Thursday, July 15, 2010

Finding Your Voice

In late June, I came down with an obnoxious summer cold. After a couple of days, I completely lost of my voice, and couldn't speak above a whisper for the better part of 5 days. For a motor-mouth like me, this was a big deal. It was tolerable at home (although the cat wasn't convinced I was really one of his people). It was weirder at work: I couldn't change my voice mail greeting, had to answer the phone whispering "This Jey. I have laryngitis", and couldn't take part in informal over-the-cube-wall chats. But it was worst going out in public. I avoided to going shopping, even to the grocery store, and used self-check-out so I wouldn't have to try to talk.

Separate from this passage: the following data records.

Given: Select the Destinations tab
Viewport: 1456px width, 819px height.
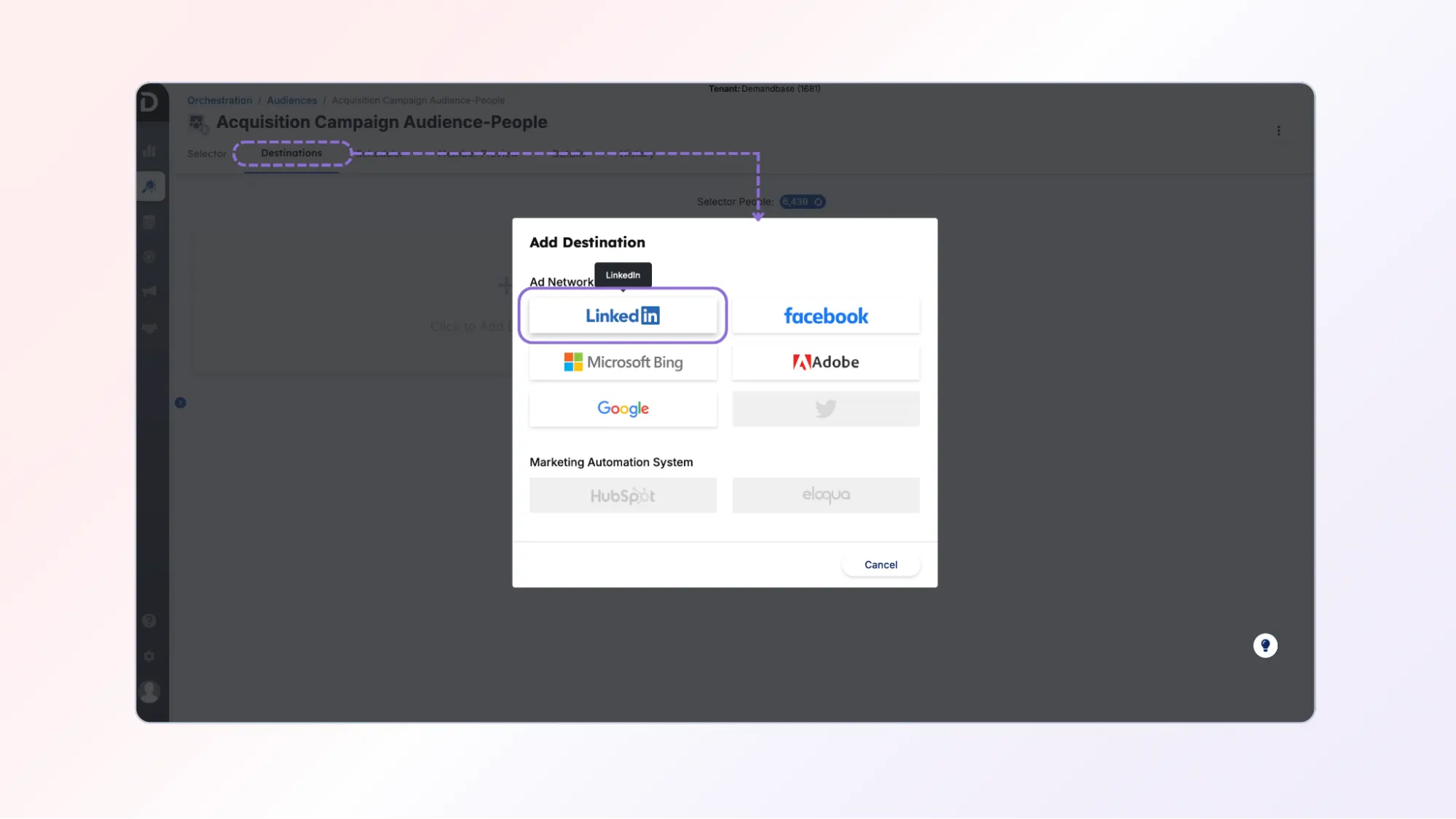Looking at the screenshot, I should 291,153.
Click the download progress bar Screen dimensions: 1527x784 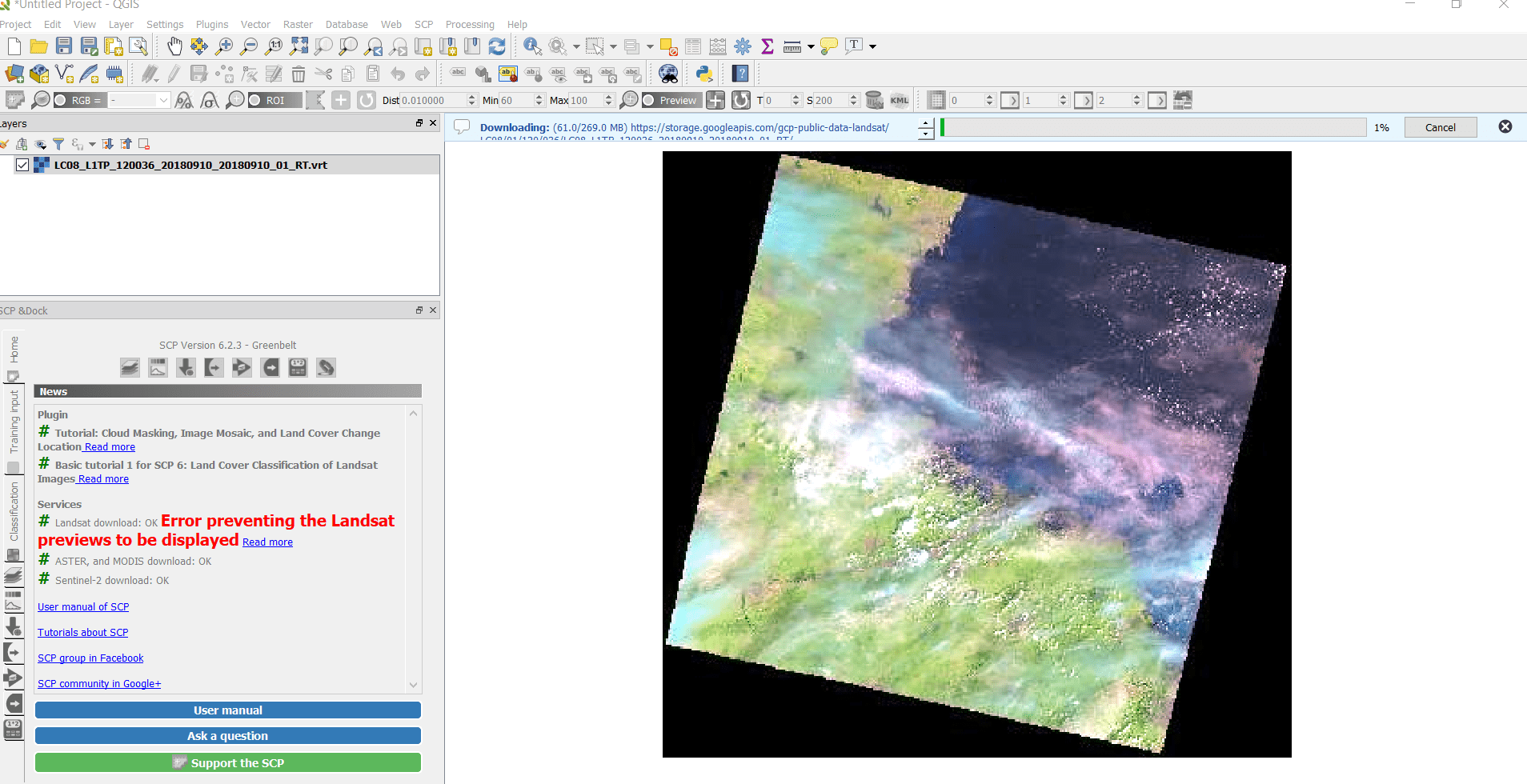point(1152,126)
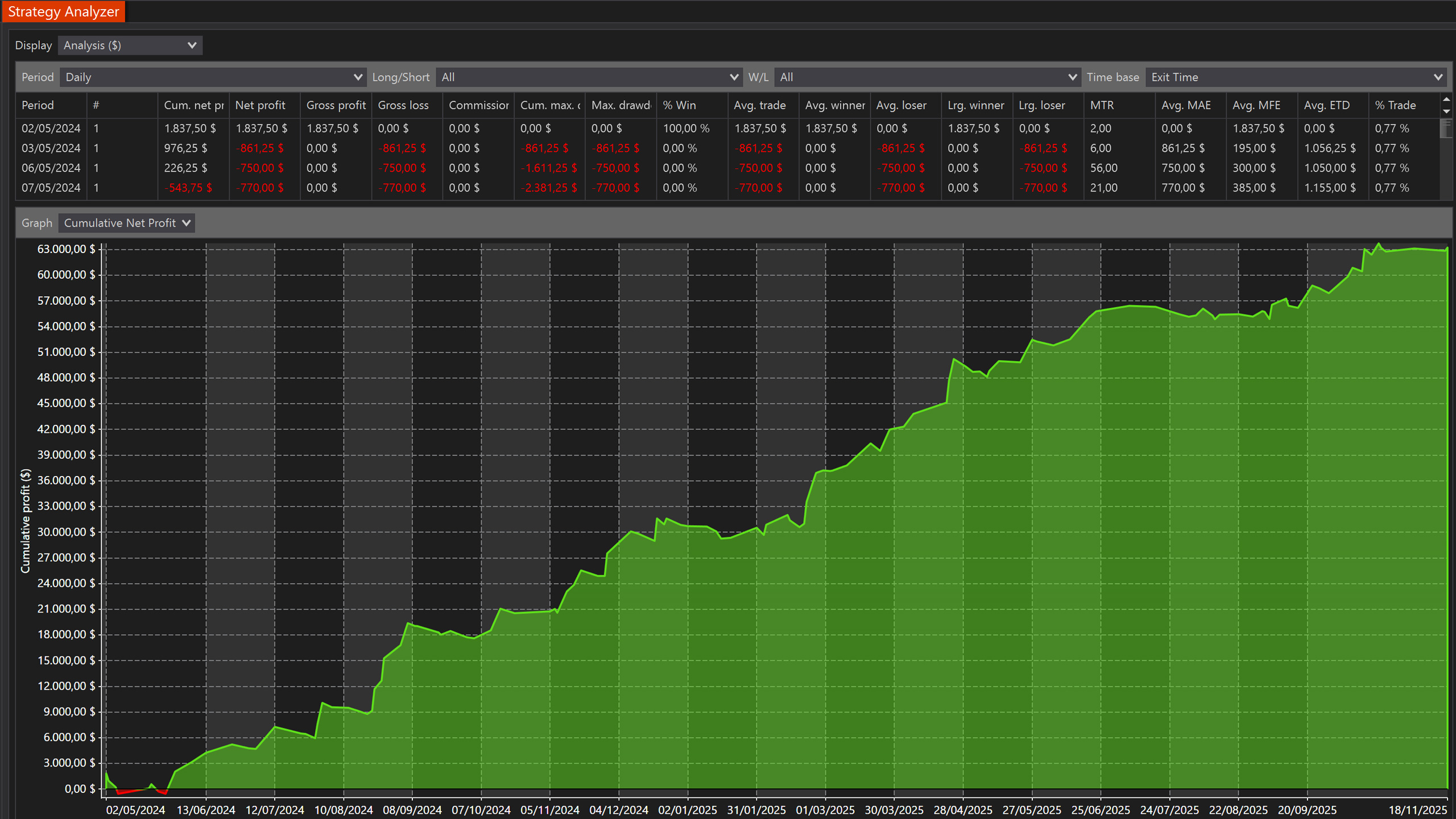Screen dimensions: 1456x819
Task: Click the table scrollbar up arrow
Action: click(x=1446, y=100)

In other words, it was an isolating experience, and made me feel conspicuous and uncomfortable. It gave me more empathy with those who, for reasons of disability, language, etc., have barriers to communication in their everyday lives - especially when those barriers aren't going to go away like my laryngitis did.

It also made me think about the importance of finding and using your voice, whatever it is. It may be speaking, writing, singing, painting, cooking, or gardening. It may be acting as the enthusiastic leader or the energetic follower. It may be speaking up for those who can't speak for themselves, or bringing up the difficult topics when no one else will.

And it may be acting as the positive person who brings encouragement and hope during tough times.

We all have opportunities to find and use our voice in our libraries and our personal lives. We're lucky to work in a field that values diverse voices.